Generally speaking, the sale of "gray market goods" such as the foreign manufactured SKF ball-bearings is not illegal. However, where goods sold by a trademark owner abroad are "materially different" from goods sold domestically, the importation into the United States and resale of such foreign goods may constitute trademark infringement. The rationale for this rule is simple: No consumer confusion results from the domestic sale of genuine foreign products that are identical to the U.S. products sold under the trademark at issue. On the other hand, where the trademark owner’s foreign products and U.S. products differ, U.S. consumers are not getting the same thing when they purchase the foreign products, and therefore may be mislead.
In light of the above rules concerning gray-market goods, SKF could only prevent the unauthorized importation and resale of its foreign ball-bearings if it could show that such ball-bearings were materially different from its U.S.-manufactured products. It sought to do this not by pointing to any material physical differences (there were none), but rather by arguing that the unauthorized ball-bearings were sold without the technical support that SKF offered to customers who bought its products through authorized distributors. SKF argued that U.S. customers might be misled into purchasing the gray market ball-bearings, incorrectly believing that the purchase would include technical support.

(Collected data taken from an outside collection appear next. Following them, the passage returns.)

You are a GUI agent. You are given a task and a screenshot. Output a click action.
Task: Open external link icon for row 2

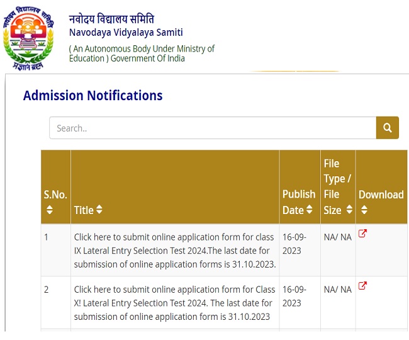click(x=362, y=286)
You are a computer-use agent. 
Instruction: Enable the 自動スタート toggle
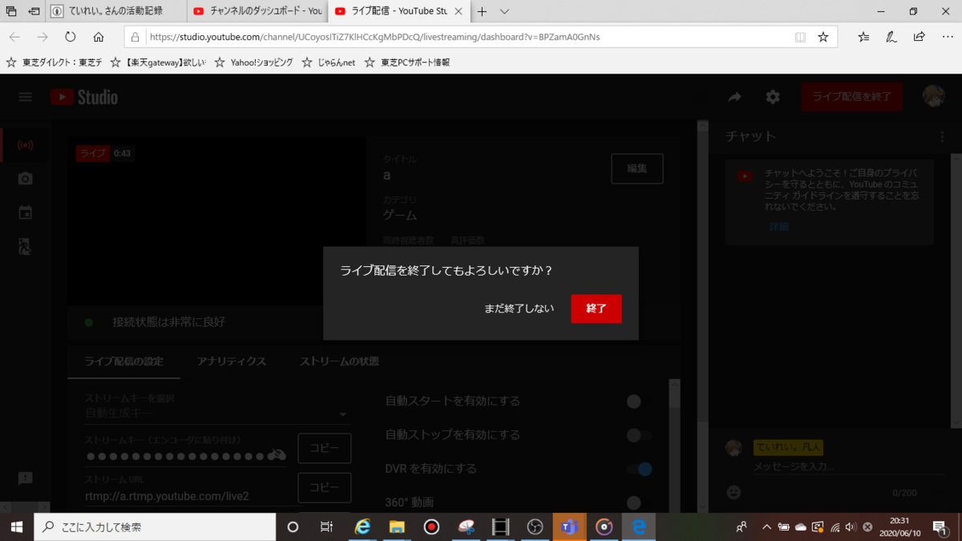[633, 402]
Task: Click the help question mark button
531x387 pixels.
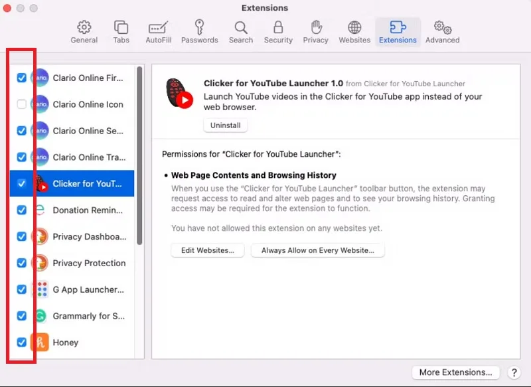Action: pos(514,372)
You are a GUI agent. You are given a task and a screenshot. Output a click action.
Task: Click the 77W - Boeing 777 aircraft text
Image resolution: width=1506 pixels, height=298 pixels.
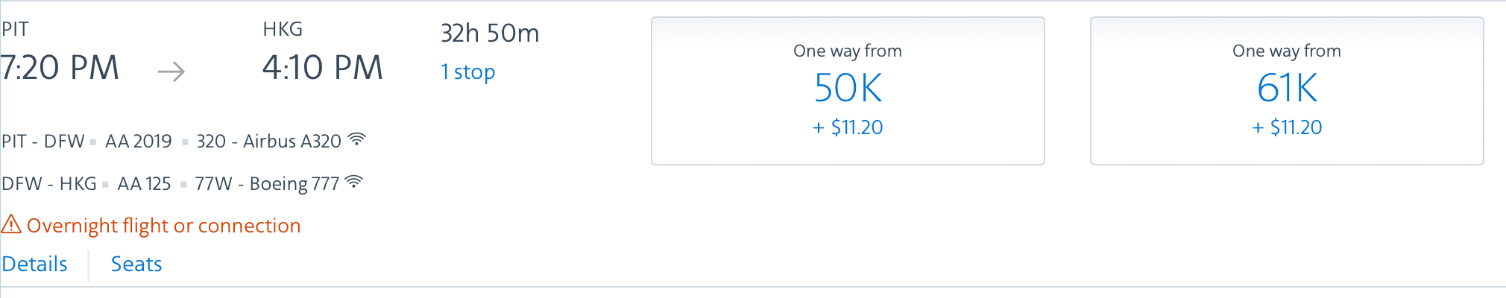point(267,184)
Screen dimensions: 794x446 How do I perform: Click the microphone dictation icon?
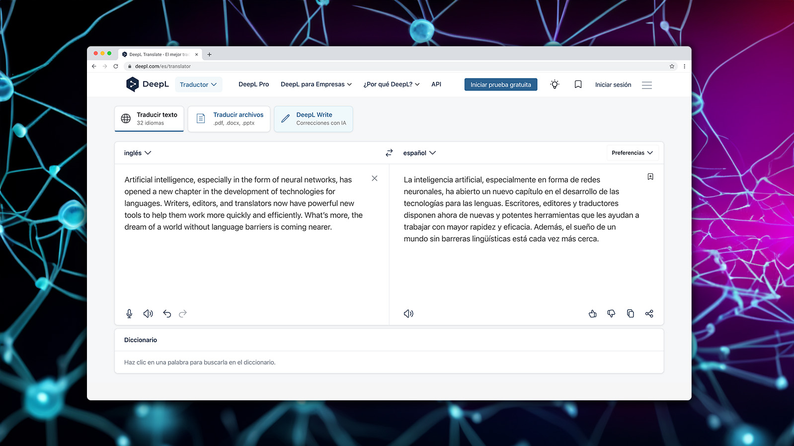coord(129,313)
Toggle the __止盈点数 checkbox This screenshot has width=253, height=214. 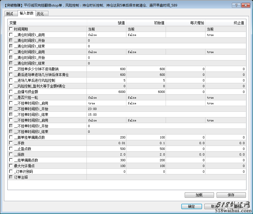11,149
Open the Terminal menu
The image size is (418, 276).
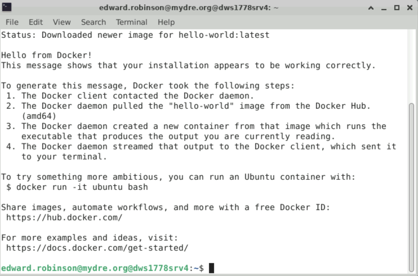(x=132, y=22)
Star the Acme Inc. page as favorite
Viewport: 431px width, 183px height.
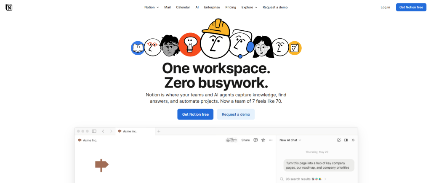[263, 140]
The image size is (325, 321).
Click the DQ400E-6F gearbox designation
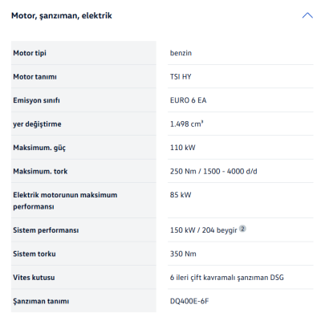(189, 301)
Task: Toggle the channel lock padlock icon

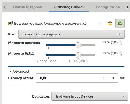Action: 110,23
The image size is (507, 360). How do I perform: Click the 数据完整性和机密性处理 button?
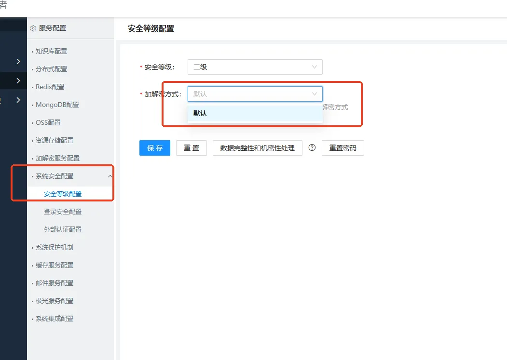[x=257, y=148]
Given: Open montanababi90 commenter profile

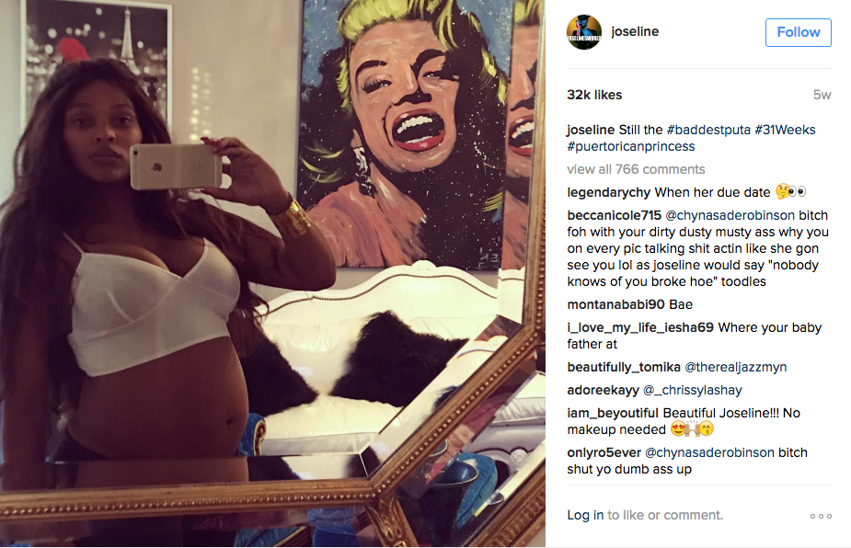Looking at the screenshot, I should (x=615, y=304).
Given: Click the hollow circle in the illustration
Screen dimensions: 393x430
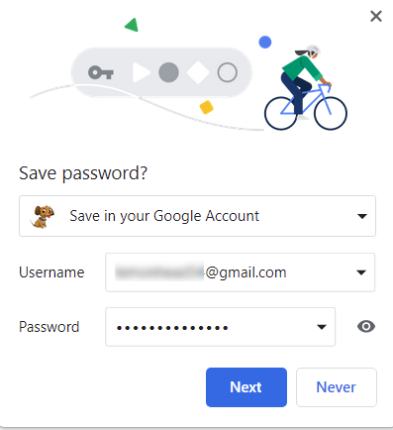Looking at the screenshot, I should pyautogui.click(x=227, y=72).
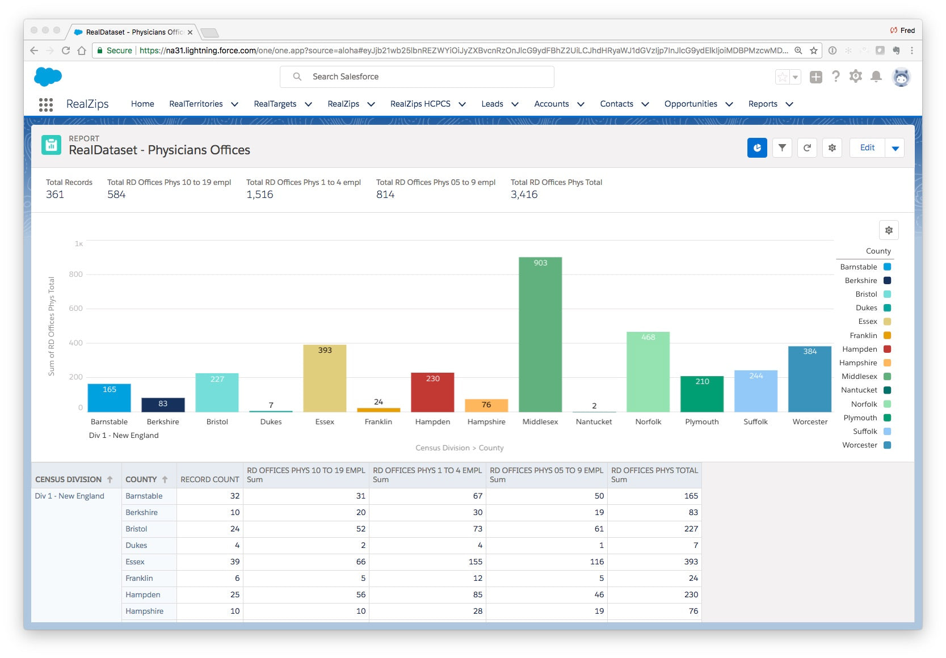
Task: Open the App Launcher grid icon
Action: pyautogui.click(x=45, y=104)
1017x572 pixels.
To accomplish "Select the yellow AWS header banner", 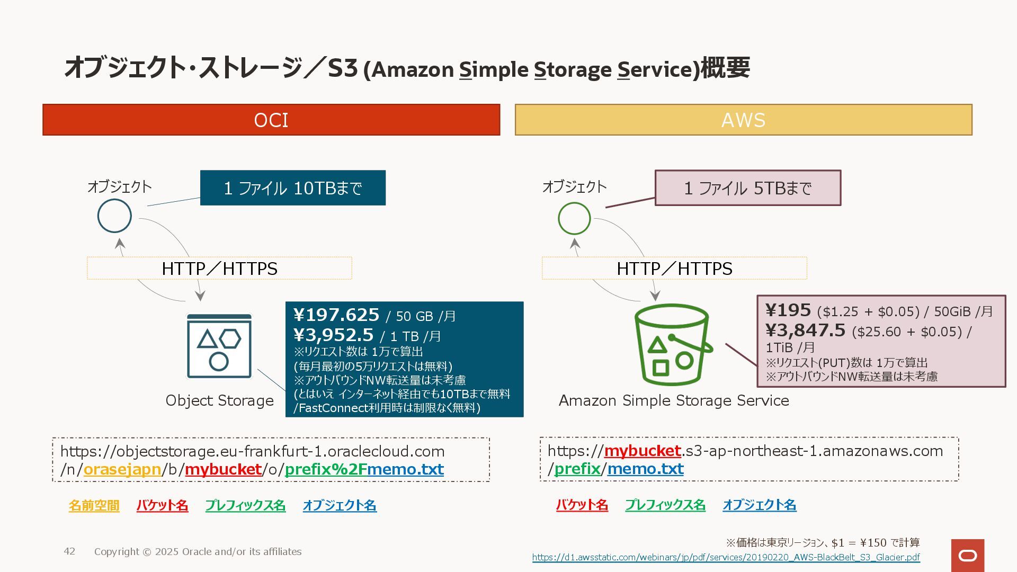I will point(743,120).
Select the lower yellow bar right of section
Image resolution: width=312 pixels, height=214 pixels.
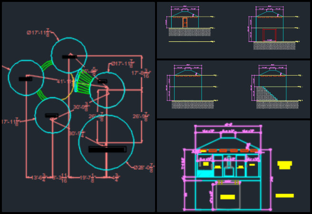point(284,195)
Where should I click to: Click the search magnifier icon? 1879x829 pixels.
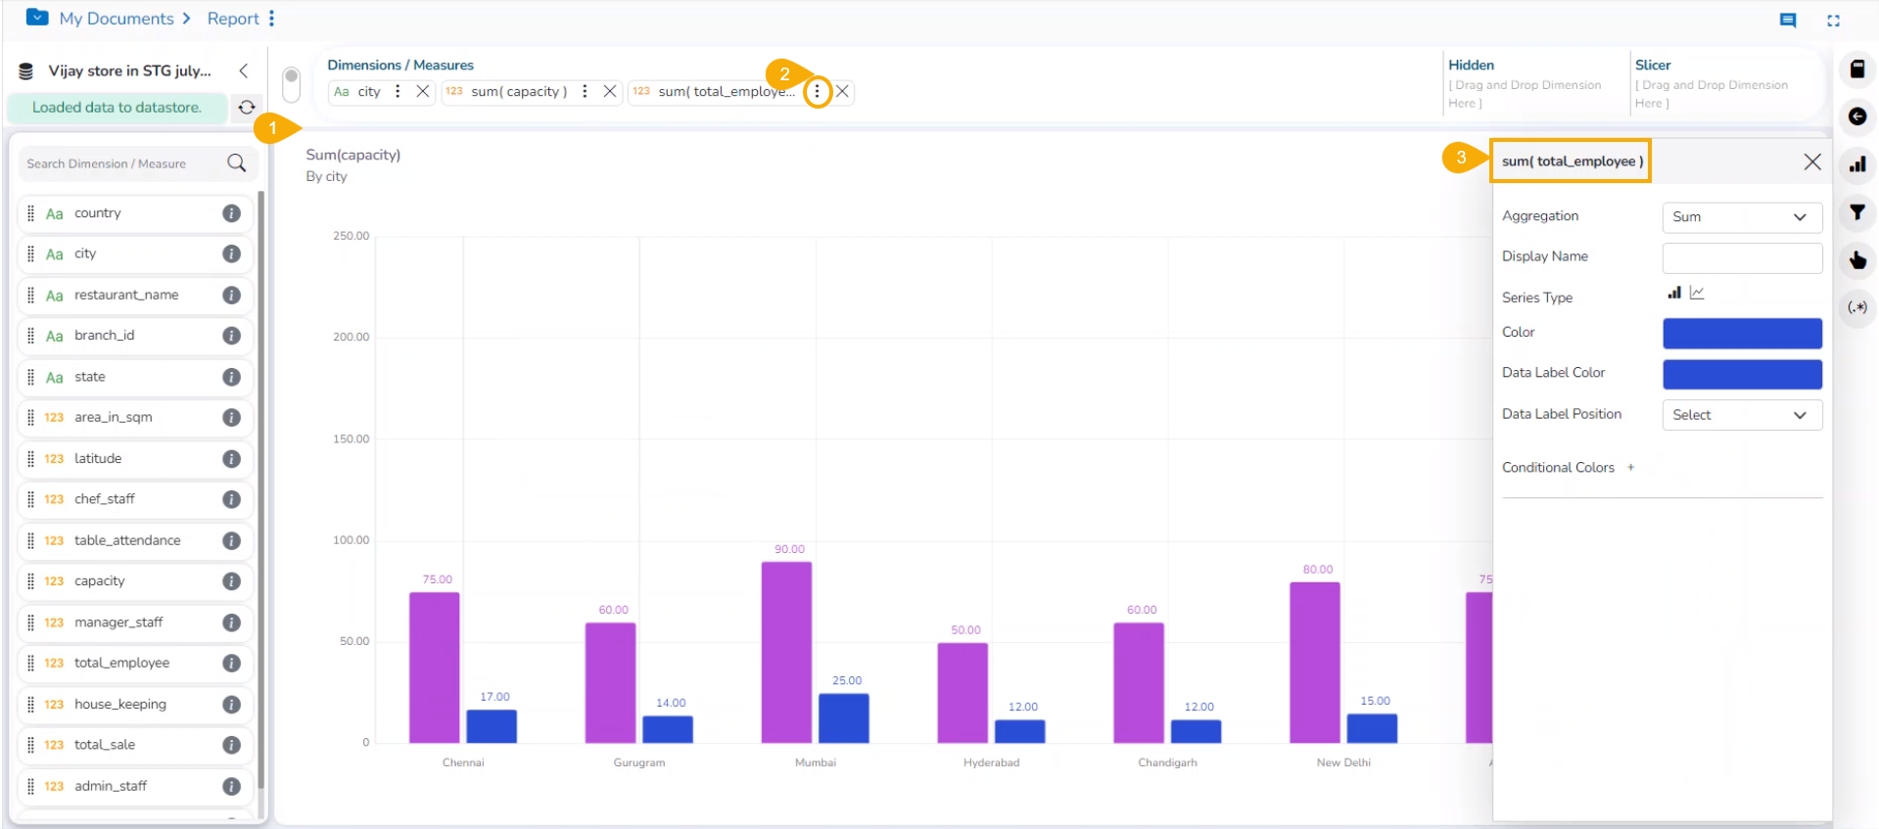pyautogui.click(x=236, y=163)
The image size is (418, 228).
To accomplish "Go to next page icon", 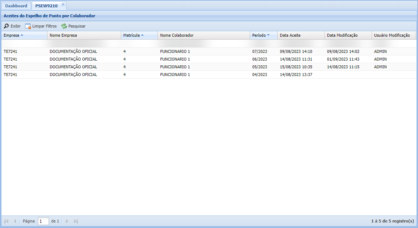I will [67, 221].
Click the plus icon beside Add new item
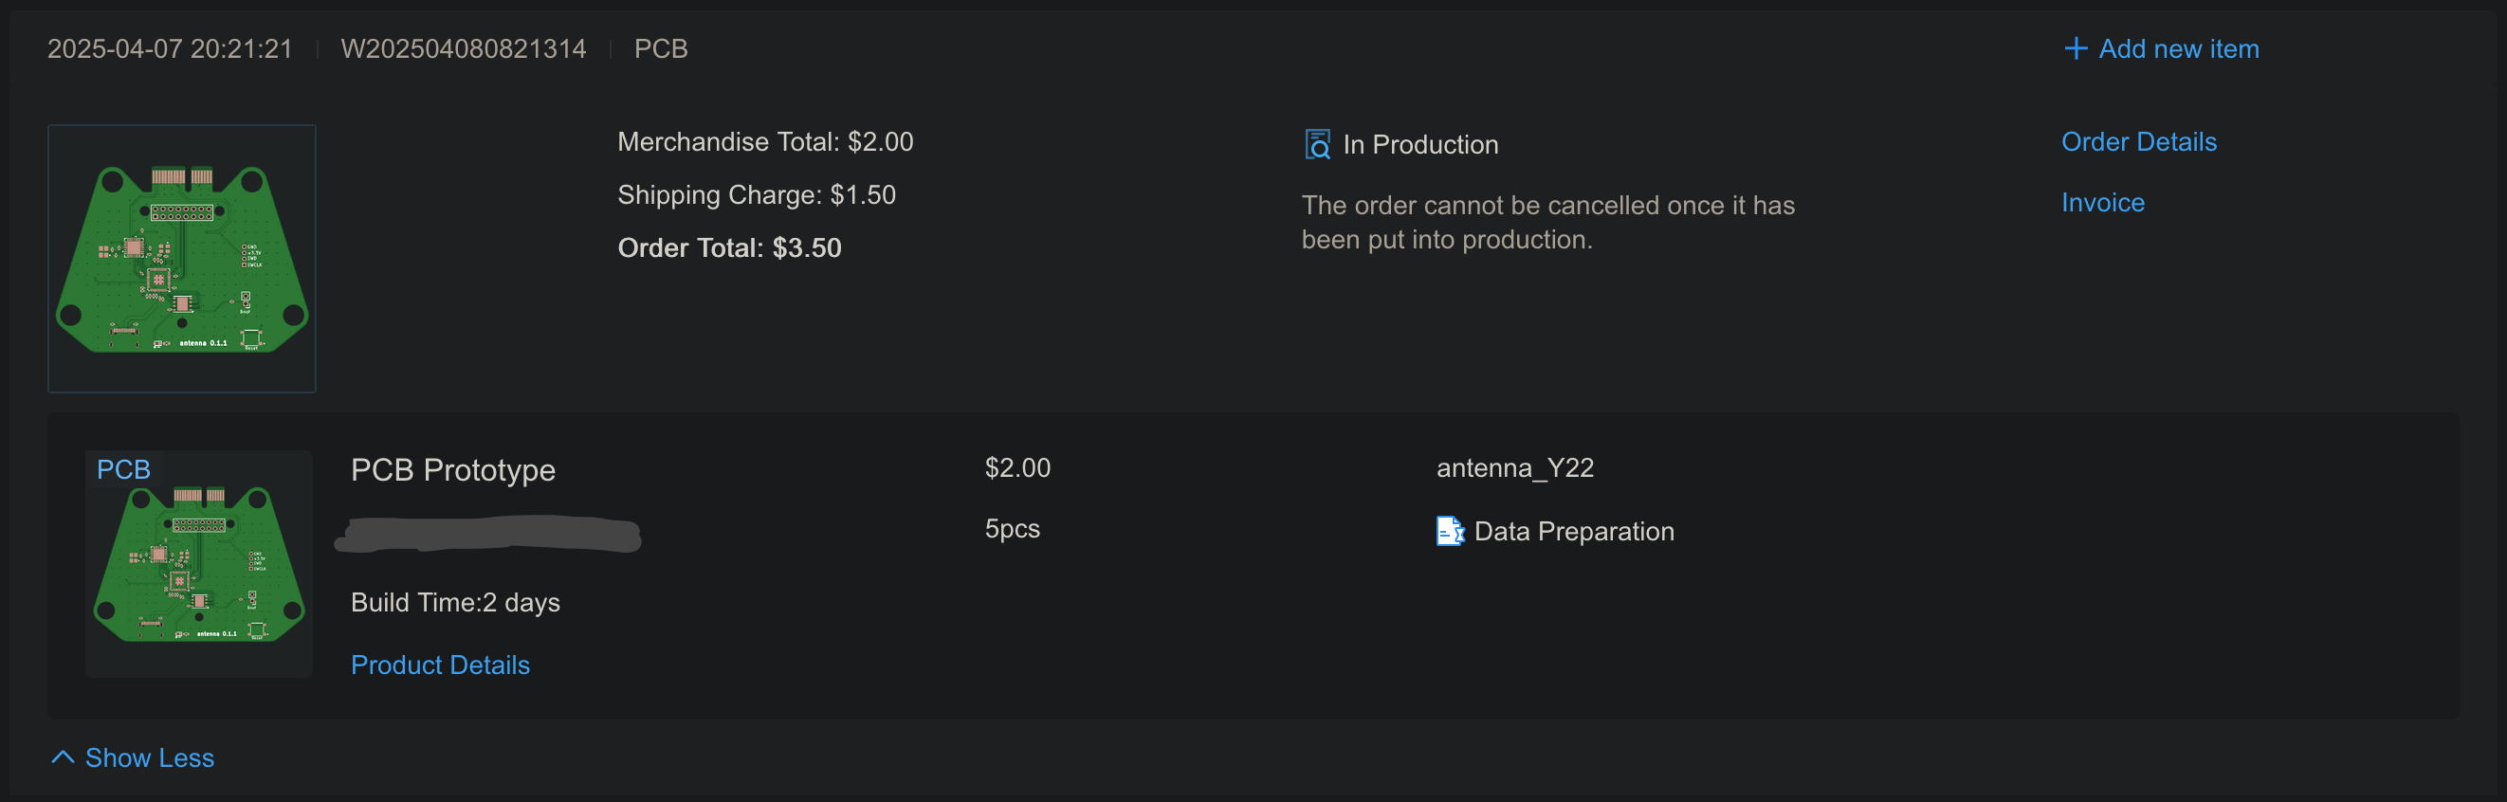This screenshot has width=2507, height=802. (2075, 49)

The Federal Circuit accepted SKF’s argument in principle—if SKF and all of its authorized U.S. distributors in fact provide technical support to customers, and such technical support is not provided with the gray market ball bearings, then the gray market goods and the authorized goods are, indeed, materially different. Unfortunately for SKF, however, the court found that 12.6% of its U.S. ball bearings were sold directly to entities that did not provide post-sale technical support. Accordingly, due to SKF’s inconsistent provision of technical support (directly or through its authorized distributors), the evidence did not support SKF’s claim that the authorized U.S. ball bearings and the unauthorized gray market ball bearings were materially different.
The SKF case, therefore, illustrates the importance to trademark owners of establishing and maintaining clear standards that authorized distributors must follow in connection with the sale of such trademark owners’ products. As SKF found out, failure to maintain consistent standards can undermine any effort to prevent the unauthorized importation and sale of gray market goods.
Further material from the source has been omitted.